An investor should select and invest in instruments based on his risk appetite and look at building a portfolio that covers various needs that may arise in the future.
These are some options that come with a low risk level:
Bank deposit
The basic features of a bank deposit are safety of the principal amount, easy liquidation of the deposit and accumulation of regular interest. The interest rates on bank fixed deposits are on the rise after the Reserve Bank of India's (RBI's) decision to tighten the monetary policy.
Those looking at parking their excess funds for a short term can use a savings bank account. Investments in saving bank accounts have become more attractive after the RBI's mandate to calculate interest on a daily account balance basis. Although, the interest accrued on bank deposits attract income tax, some tax planning can take care of it in most cases.
Analysts suggest a bank deposit should be the choice when it comes to safety and easy liquidation along with guaranteed returns.
Debt-based bond
Investments in liquid and debt-based mutual funds are also equivalent to bank deposits. These funds invest in risk-free government securities and top-rated corporate deposits. They offer slightly higher returns than bank deposits.
Investors looking at a regular income can select schemes under monthly income plans. Investors looking for long-term investment instruments should also consider taxsaving instruments such as provident funds (PF, PPF, VPF etc), NSC, infrastructure funds etc.
Gold
Investments in gold or gold-based instruments have been a haven for risk averse investors. Gold based instruments have yielded good returns in times of financial crisis. Some analysts believe the financial turbulence at the global level has more unpleasant surprises to come in the near future. As a result, the outlook for precious metals remains positive in the short to medium terms.

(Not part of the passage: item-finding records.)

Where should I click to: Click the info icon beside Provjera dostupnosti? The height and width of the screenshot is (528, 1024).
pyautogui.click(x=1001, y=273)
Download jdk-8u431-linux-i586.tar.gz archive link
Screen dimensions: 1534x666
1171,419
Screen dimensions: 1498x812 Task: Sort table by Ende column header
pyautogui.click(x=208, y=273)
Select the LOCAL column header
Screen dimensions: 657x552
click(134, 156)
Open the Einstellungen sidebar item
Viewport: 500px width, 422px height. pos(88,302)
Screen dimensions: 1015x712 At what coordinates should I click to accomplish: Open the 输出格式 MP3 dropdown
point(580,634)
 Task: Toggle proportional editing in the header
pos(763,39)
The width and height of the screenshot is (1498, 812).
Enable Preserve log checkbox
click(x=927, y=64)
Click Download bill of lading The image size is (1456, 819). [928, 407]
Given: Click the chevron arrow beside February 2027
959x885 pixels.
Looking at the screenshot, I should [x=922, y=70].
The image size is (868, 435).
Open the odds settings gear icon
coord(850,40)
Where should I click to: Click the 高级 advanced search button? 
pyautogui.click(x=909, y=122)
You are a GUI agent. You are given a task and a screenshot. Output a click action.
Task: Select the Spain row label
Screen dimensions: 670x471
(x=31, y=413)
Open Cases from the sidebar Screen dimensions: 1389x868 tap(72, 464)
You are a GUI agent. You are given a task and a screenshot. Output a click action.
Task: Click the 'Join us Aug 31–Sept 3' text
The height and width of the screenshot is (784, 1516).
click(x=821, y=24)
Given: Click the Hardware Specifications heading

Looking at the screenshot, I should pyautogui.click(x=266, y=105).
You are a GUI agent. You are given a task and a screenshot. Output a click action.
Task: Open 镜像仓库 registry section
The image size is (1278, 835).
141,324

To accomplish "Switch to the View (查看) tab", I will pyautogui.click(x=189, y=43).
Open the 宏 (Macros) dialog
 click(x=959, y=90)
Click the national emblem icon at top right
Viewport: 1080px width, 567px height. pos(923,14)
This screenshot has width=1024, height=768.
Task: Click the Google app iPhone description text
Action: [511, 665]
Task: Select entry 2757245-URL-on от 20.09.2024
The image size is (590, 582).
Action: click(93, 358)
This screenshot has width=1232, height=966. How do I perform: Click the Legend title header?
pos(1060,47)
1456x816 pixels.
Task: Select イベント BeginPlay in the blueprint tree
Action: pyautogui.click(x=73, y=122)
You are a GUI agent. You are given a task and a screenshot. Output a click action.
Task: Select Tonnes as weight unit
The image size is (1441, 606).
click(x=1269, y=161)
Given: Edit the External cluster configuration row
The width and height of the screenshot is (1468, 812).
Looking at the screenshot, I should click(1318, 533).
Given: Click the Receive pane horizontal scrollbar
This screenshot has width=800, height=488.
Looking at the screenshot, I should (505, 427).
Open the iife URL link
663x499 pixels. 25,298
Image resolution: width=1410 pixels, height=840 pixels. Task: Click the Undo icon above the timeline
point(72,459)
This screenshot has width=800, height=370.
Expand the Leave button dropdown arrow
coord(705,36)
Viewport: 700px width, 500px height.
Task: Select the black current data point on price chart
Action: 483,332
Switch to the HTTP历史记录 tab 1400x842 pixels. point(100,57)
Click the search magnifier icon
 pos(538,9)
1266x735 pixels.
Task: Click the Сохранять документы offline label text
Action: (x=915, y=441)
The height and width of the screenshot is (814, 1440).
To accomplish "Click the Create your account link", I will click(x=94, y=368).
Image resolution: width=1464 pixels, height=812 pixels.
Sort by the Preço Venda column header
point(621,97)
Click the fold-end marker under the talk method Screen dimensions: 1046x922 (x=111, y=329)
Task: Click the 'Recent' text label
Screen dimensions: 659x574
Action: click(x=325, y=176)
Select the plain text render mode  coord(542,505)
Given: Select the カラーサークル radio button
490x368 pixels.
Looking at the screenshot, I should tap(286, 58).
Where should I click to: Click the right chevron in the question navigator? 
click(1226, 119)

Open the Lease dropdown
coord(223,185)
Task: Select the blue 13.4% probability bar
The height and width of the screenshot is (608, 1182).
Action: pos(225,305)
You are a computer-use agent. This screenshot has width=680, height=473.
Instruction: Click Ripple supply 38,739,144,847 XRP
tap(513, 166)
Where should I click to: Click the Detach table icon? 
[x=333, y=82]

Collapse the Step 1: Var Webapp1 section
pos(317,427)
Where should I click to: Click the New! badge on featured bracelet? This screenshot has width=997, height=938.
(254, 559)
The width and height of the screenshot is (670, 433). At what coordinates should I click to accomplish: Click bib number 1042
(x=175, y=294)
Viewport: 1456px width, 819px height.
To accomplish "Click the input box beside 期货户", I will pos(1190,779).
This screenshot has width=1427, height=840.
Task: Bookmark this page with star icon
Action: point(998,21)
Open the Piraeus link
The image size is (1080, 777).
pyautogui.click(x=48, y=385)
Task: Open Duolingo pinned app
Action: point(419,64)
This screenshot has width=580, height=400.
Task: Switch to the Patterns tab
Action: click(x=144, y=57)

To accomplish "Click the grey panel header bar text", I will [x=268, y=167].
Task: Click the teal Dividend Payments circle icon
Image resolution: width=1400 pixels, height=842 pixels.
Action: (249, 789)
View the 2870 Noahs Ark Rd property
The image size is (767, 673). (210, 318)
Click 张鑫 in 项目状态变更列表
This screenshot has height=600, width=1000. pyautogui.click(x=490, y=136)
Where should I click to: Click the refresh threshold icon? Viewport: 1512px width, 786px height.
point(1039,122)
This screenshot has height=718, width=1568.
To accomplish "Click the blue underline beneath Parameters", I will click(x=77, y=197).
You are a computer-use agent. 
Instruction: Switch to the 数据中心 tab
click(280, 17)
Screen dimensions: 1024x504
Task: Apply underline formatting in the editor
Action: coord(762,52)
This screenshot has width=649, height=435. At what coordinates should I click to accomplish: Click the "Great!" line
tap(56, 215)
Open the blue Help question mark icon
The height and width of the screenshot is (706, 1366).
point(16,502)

Investors can look at buying gold or silver coins. However, it is important that investors should buy from reliable outlets. Gold exchange-traded funds (ETFs) are like mutual funds. Their value depends on the price of gold. Usually, each unit of gold ETF represents one gram or half a gram of gold as the underlying asset. The units of gold ETFs are tradable in the markets and easy to maintain.
Combo schemes
There are many mixed schemes available in the market that provide the flavour of more than one investment class. For example, equity-linked insurance scheme, equity plus debt combo saving scheme etc. These schemes are a good way to balance investments. It is important to understand the various terms and conditions well before investing.
Property
Investors looking for a long-term investment option can go for a property. An investment in property earns a regular income in the form of rent, and gets capital appreciation. An investment in property is a low risk option. It is important for investors to complete their due diligence before investing in property.